24 August 2018

Help, ZFS ate my storage server (kernel segfaults on SL6)


At Edinburgh our storage test server (sl6) just updated it's kernel and had to reboot. Unfortunately it did not come back and suffered a kernel segfault during the reboot.

This was spotted to be during the filesystem mounting stage in the init scripts and specifically was caused by modprobe-ing the zfs module which had just been built by dkms.

The newer sl6 redhat kernels (2.6.32-754....) appear to have broken part of the abi used by the ZFS modules built by dkms.

The solution to fix this was found to be:
  1. Reboot into the old kernel (anything with a version 2.6.32-696... or older)

▶ _Material provided_
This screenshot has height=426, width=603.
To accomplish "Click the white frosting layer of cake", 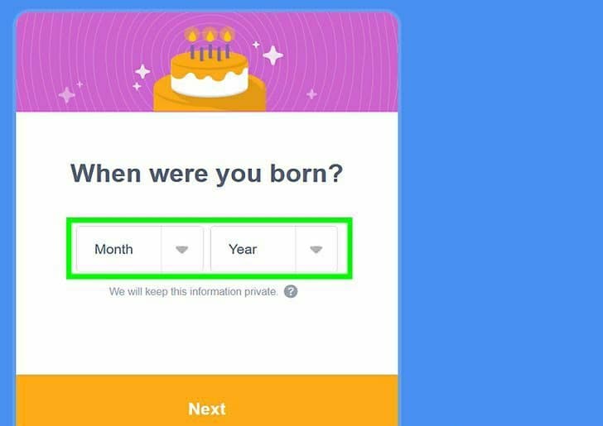I will [x=210, y=84].
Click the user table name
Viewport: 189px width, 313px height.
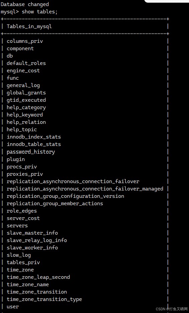[x=13, y=307]
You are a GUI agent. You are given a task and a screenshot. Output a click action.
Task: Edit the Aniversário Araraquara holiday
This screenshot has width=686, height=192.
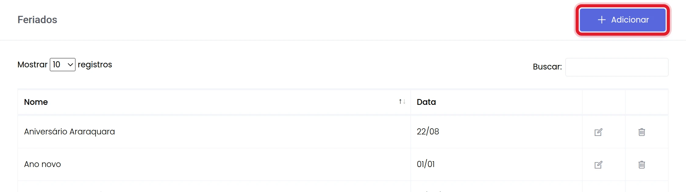pos(598,132)
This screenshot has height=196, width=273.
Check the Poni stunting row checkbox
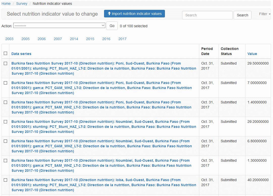click(x=6, y=64)
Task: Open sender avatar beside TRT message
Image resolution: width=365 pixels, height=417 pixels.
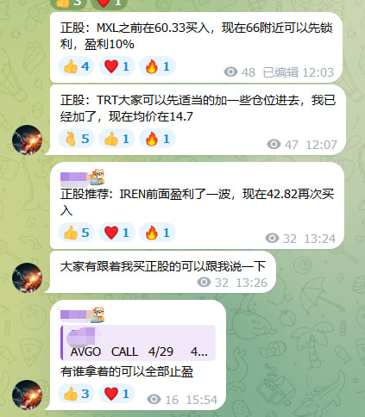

▶ _What the task requires_
Give the passage of the ZFS segfault post again, beginning at the words "This was spotted" and stopping after "2.6.32-696... or older)", and swap each "dkms" for "DKMS".

▶ _Exercise solution_
This was spotted to be during the filesystem mounting stage in the init scripts and specifically was caused by modprobe-ing the zfs module which had just been built by DKMS.

The newer sl6 redhat kernels (2.6.32-754....) appear to have broken part of the abi used by the ZFS modules built by DKMS.

The solution to fix this was found to be:
  1. Reboot into the old kernel (anything with a version 2.6.32-696... or older)